◆ EXTRACTED TEXT
==============================

University of Manchester researchers have been awarded 1.6 million to study a group of genes identified as playing a key role in leukaemia.
The grant, by Leukaemia Research, will fund work analysing a wide range of cancer-causing genes in the hope of targeting their common mechanisms of action for patient benefit.
"All cancers and leukaemias occur because of mutations in certain genes that stop them functioning properly," said Tony Whetton, Professor of Cancer Cell Biology and research leader.
"Mutations in a group of genes leads to unregulated activity in a group of proteins called tyrosine kinases, which change the actions of other proteins, leading to leukaemia."
The team are using state-of-the-art equipment to discover whether the different leukaemia-associated kinases contribute to the disease in the same way; if they do, it offers the opportunity to develop common therapies to block their actions.
"This would potentially be effective for many different types of leukaemia because the mutated kinase genes we are studying occur in several types of blood and bone marrow cancers," said Professor Whetton, who is Head of the School of Cancer and Imaging Sciences.
"What is also exciting is that there are already drugs that are able to block the actions of kinases. These kinase inhibitor drugs are attracting worldwide attention as a new form of treatment for certain cancers including some leukaemias. We hope to add further leukaemias to this list by understanding more fully what this range of kinases do."

==============================

[Pixel coordinate grounding data]
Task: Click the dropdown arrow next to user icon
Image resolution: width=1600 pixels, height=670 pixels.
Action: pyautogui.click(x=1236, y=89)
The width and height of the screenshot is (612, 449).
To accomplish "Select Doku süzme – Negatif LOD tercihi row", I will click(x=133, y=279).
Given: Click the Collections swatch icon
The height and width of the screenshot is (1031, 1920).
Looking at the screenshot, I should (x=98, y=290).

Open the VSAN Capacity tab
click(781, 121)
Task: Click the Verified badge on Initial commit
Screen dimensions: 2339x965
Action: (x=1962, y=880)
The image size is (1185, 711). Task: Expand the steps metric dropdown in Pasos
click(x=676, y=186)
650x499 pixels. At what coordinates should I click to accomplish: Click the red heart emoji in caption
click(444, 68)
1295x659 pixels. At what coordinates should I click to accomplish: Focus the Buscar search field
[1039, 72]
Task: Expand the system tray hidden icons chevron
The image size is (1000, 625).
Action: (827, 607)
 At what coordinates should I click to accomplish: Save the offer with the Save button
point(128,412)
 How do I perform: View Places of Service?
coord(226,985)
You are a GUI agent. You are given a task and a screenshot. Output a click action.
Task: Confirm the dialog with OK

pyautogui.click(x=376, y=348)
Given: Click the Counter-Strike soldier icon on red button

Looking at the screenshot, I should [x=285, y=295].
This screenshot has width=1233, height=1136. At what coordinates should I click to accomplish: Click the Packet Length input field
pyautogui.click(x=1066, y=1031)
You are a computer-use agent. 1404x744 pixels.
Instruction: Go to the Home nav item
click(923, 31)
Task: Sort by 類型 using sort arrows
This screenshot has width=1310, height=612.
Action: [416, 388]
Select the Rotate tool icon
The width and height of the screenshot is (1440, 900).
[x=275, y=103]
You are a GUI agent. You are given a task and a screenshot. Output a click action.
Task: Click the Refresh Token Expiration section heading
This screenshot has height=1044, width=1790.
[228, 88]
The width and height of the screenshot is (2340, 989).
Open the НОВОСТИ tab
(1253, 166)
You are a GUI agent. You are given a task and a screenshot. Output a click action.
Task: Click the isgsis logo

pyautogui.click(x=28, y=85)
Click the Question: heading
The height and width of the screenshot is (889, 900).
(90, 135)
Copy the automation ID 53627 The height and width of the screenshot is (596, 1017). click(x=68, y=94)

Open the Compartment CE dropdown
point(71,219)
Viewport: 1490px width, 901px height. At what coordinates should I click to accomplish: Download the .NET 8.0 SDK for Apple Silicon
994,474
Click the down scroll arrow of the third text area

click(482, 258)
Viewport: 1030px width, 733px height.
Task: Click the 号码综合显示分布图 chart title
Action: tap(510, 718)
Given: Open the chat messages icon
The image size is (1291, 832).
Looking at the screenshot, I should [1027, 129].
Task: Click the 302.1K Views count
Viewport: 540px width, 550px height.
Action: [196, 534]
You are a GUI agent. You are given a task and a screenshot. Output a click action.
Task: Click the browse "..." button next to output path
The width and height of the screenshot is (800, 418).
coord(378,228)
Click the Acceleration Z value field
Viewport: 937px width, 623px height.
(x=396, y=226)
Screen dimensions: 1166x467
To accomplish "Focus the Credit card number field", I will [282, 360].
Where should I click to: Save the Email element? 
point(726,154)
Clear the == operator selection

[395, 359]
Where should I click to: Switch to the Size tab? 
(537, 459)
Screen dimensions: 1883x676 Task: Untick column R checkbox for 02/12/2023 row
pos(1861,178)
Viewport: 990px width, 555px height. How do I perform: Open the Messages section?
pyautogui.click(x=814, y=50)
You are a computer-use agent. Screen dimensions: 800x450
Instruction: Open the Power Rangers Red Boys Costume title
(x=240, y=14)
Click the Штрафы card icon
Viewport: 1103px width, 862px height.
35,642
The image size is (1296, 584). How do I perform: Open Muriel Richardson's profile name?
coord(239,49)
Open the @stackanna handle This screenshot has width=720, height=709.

==============================

◆ EXERCISE GOAL
Please continue the article about the leukemia gene research grant, starting after its last sentence.

◆ RESPONSE BELOW
Leukaemia Research currently provides more than 3.6 million in funding to the School of Cancer and Imaging Sciences, complementing ongoing research in other areas of the Manchester Cancer Research Centre (MCRC) alliance between the University and the Christie Trust.
This alliance has had a synergistic effect on cancer research in Manchester by promoting cross-disciplinary collaborations and attracting new funding from government, industry and charities.
Professor Whetton said: "In the past few years we have developed a multidisciplinary research approach, employing the latest cutting-edge technologies to take basic research towards clinical relevance as swiftly as possible.
"In so doing, we have built a research platform that not only enables leukaemia research but cancer research in general on the Christie Hospital NHS Foundation Trust site."